On March 21, the International Criminal Court made headlines after reaching a verdict on rebel leader and former Vice President of the Democratic Republic of the Congo Jean-Pierre Bemba in The Hague, Netherlands. The charges stem from Bemba’s response to a 2002 attempted coup, where he garnered the support to create a group of militants known as The Movement for the Liberation of Congo in an attempt to staunch any further political uprising. As the leader of the MLC, Bemba was later offered entry into neighboring Central African Republic in an attempt to staunch an overthrow of Central African Republic government. Bemba has been found guilty of war crimes in response to his refusal to prevent MLC militants from sexually abusing civilians within the borders of the Central African Republic.
In the early 2000s, Bemba allowed nearly 1,000 of his armed men to enter into the country in response to a request from then-Central African President Ange-Félix Patassé. The attempt to stop the Central African coup was unsuccessful, but did not prevent MLC militants from taking advantage of civilian populations. Courts provided numerous testimonies of young women being raped and sexually exploited at gunpoint, oftentimes in public or in front of their families.
Bemba was later elected Vice President of the Democratic Republic of the Congo in 2006, and temporarily escaped international repercussions for his actions in Central African Republic. However, Bemba was arrested in Brussels in 2008, and his trial began in 2010. He was officially charged with two counts of crimes against humanity—murder and rape—and three counts of war crimes—murder, rape, and pillaging. Since Bemba has officially been found guilty of all charges, he will remain in custody until sentencing. While most sources expect Bemba to appeal the ruling, he runs the potential for 30 years in prison.
The case comes as a landmark for the civil rights of women, as this is the first time that the International Criminal Court has targeted rape as a war crime. Bemba is the first militant leader to be held accountable for the sexual abuse of civilians at the hands of troops under his control.
Chief prosecutor from the ICC, Fatou Bensouda, stated in a release that “while the reality of the crimes is appalling, the significance of this decision is to be celebrated.” Bensouda continued, “what this decision affirms is that commanders are responsible for the acts of the forces under their control.”

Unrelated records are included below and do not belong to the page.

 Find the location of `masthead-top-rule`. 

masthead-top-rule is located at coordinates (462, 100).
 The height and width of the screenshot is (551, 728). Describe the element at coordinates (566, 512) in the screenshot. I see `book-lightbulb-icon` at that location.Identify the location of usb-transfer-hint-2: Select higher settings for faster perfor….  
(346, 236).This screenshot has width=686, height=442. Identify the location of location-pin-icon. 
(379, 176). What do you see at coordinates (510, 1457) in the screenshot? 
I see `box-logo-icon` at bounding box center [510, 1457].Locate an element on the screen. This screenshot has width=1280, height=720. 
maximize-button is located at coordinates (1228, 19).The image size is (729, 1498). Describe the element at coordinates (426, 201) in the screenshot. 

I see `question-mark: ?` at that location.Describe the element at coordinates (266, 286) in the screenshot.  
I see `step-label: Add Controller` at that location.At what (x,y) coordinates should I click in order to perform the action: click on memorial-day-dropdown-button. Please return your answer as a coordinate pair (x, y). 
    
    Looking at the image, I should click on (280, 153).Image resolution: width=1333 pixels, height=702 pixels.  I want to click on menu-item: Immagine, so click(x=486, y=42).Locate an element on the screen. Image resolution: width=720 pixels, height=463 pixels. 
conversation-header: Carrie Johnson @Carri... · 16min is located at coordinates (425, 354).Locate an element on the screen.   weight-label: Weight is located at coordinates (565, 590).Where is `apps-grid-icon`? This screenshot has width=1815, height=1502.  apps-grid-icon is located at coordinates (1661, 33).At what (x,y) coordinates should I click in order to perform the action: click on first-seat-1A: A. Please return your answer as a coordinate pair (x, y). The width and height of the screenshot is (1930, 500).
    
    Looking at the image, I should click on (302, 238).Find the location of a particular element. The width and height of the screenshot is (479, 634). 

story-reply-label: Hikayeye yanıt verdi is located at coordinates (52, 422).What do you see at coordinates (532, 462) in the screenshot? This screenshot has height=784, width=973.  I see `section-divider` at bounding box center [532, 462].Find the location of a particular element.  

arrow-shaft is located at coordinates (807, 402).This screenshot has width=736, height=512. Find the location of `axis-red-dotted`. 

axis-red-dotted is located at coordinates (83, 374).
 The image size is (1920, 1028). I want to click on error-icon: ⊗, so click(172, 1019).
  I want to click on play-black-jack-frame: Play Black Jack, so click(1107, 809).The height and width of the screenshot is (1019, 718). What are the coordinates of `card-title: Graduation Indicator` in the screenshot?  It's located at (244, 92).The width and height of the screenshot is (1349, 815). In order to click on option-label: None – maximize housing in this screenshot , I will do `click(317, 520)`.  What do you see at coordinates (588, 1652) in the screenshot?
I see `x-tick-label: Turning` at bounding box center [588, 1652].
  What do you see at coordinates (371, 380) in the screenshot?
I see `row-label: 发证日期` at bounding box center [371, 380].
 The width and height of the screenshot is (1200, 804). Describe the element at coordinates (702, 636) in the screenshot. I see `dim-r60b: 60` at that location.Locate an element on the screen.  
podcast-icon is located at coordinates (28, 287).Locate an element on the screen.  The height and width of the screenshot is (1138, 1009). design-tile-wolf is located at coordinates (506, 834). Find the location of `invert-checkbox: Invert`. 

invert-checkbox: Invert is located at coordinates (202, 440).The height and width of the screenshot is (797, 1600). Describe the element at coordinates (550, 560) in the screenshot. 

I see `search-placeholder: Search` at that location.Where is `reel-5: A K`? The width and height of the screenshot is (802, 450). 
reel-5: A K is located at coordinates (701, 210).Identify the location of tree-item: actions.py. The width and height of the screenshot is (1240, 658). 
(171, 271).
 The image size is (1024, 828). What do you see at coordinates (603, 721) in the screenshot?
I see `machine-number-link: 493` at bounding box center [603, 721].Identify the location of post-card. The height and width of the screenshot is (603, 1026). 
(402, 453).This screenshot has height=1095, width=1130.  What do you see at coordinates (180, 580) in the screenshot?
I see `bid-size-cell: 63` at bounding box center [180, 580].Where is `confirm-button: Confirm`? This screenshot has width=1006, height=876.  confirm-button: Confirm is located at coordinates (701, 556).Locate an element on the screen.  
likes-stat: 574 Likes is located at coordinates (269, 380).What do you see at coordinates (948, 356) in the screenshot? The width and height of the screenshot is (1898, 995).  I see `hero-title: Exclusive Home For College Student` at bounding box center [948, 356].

Bemba’s lawyers have declared that the actions of the MLC were not committed while Bemba was leading the group, and that Bemba had given complete discretion of his troops to Patassé during the time frame that the war crimes were committed. Responding to this statement, the presiding judge stated that Bemba must be held “criminally responsible” for the actions of the MLC. Despite the evidence against him, Bemba still remains politically popular within the Democratic Republic of the Congo.